Anche nella sua pagina luganese, la sua esperienza del paesaggio è toccata in particolare dalla luce, ma qui da una luce “sfacciata”, quella dell’insegna del Monte Brè, tutt’ora esistente, e sempre più circondata da case, ville e palazzi che una speculazione ancor più priva di misura e pudore ha ormai portato fin sulla vetta.
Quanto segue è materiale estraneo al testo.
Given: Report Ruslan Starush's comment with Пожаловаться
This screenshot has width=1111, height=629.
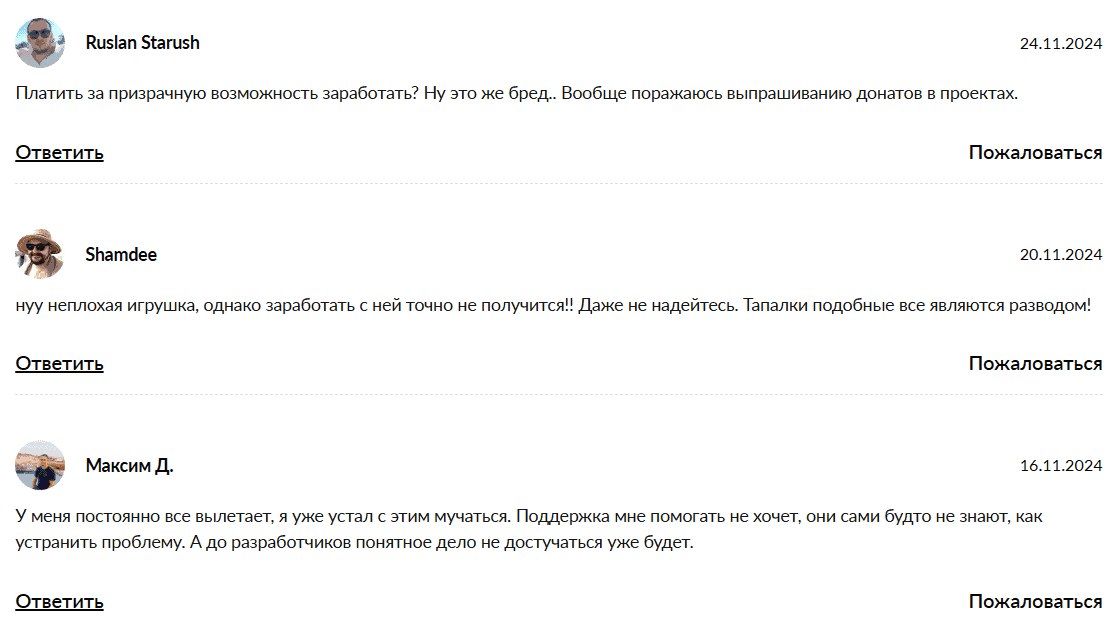Looking at the screenshot, I should [1035, 152].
La rivelazione si rovescia in sfacciata profanazione. Si misura anche così, in quintali e quintali di cemento sparso un po’ ovunque, il secolo che è trascorso da quel giorno, un secolo che è riuscito ad operare una colonizzazione-privatizzazione speculativa dello spazio pregna di esclusioni e di implicazioni distruttive. Montagne, colline, rive dei laghi occupate-profanate secondo la cartografia del profitto. Ma qual era poi il significato di quell’insegna che colpì Benjamin? Essa era forse già una sorta di réclame? Un’insegna pubblicitaria? Una montagna e una regione in vendita? Il giovane Benjamin, seduto in riva al lago con lo sguardo rivolto all’insù, non senza ironia, chiede: «Cari amici, sapete dirmi quali possibilità emergono in conseguenza dell’ applicazione del principio: si deve illuminare elettricamente la silhouette dei monti? O piuttosto l’ intera vetta? Forse - conclude Benjamin - si potrebbe fondare una Società per Azioni per denominare elettricamente i monti o per battezzare elettricamente gli stessi…».
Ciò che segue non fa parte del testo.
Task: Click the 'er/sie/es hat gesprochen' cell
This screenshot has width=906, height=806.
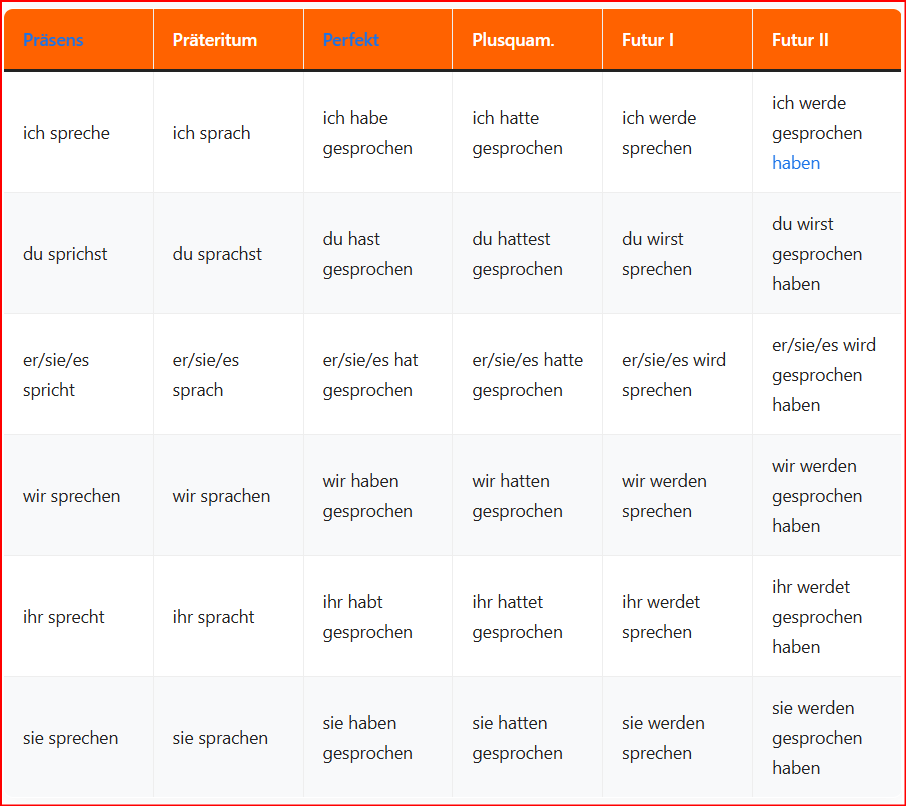Action: (x=370, y=375)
Non è escluso che se qualche artista ben quotato proponesse oggi, in attesa del Lac, un’opera di land-art tesa a illuminare il contorno delle montagne attorno al lago, magari qualche istituto bancario, se non la città, ci potrebbe anche stare a fare da sponsor, in fondo poi basterebbe porre da qualche parte, magari proprio sul Brè o sul San Salvatore o in cielo…, la sua firma, il suo brand. Avremmo anche un “paesaggio firmato”, da esportare in immagine e da sfruttare ulteriormente come fonte di plusvalore per gli affaristi immobiliari impegnati a far propaganda in Russia o altrove. Se a Las Vegas si costruiscono piccole case per sostenere grandi insegne pubblicitarie, in fondo in Ticino a tale scopo si possono mettere al lavoro le montagne stesse… Non c’è che dire, Benjamin era stato lungimirante e pungente con la sua osservazione: il paesaggio intero è stato viepiù profanato come una merce da far rendere. E questa sua snaturalizzazione ha trovato nell’estensione dell’edificabilità la via politica per la sua realizzazione. Ma terra e paesaggio ovviamente appartengono alla natura e la natura non si è formata per poter essere venduta, quanto piuttosto per offrirsi come l’habitat, o il pascolo nutriente e sano, di una diversità biologica messa ora in serio pericolo dalla cementificazione in atto.


Il 3 marzo in Svizzera saremo chiamati a votare la revisione della legge pianificatoria, ed è evidente che è ora di cercare di limitare in modo legislativo più efficace l’attuale devastazione del territorio. Le misure previste dalla revisione sono necessarie, talune anche molto interessanti (quali l’idea di creare fondi per il dezonamento e la creazione di spazi pubblici tassando il plusvalore derivante da nuovi azzonamenti o varianti densificatorie). L’interesse di chi vi si oppone in nome di un concetto assoluto di proprietà privata, destituito di ogni fondamento e del tutto astratto, si commenta da solo: il liberismo individualistico si rispecchia nello spazio-spazzatura, nel junk-space, che esso ha finito col generare. Effettivamente, i buoi sono pressoché già scappati dalla stalla, ovvero l’edificazione si è sparsa un po’ ovunque sotto la spinta della speculazione. Chissà che con il voto a favore della modifica della legge non si riesca comunque a decolonizzare almeno qualche porzione di territorio e a rendere di nuovo possibile, l’altra esperienza del paesaggio, quella nella quale la luce inappropriabile delle stelle potrà forse ancora illuminare, con la sua lontananza auratica, l’agire ecologico e sociale delle generazioni future.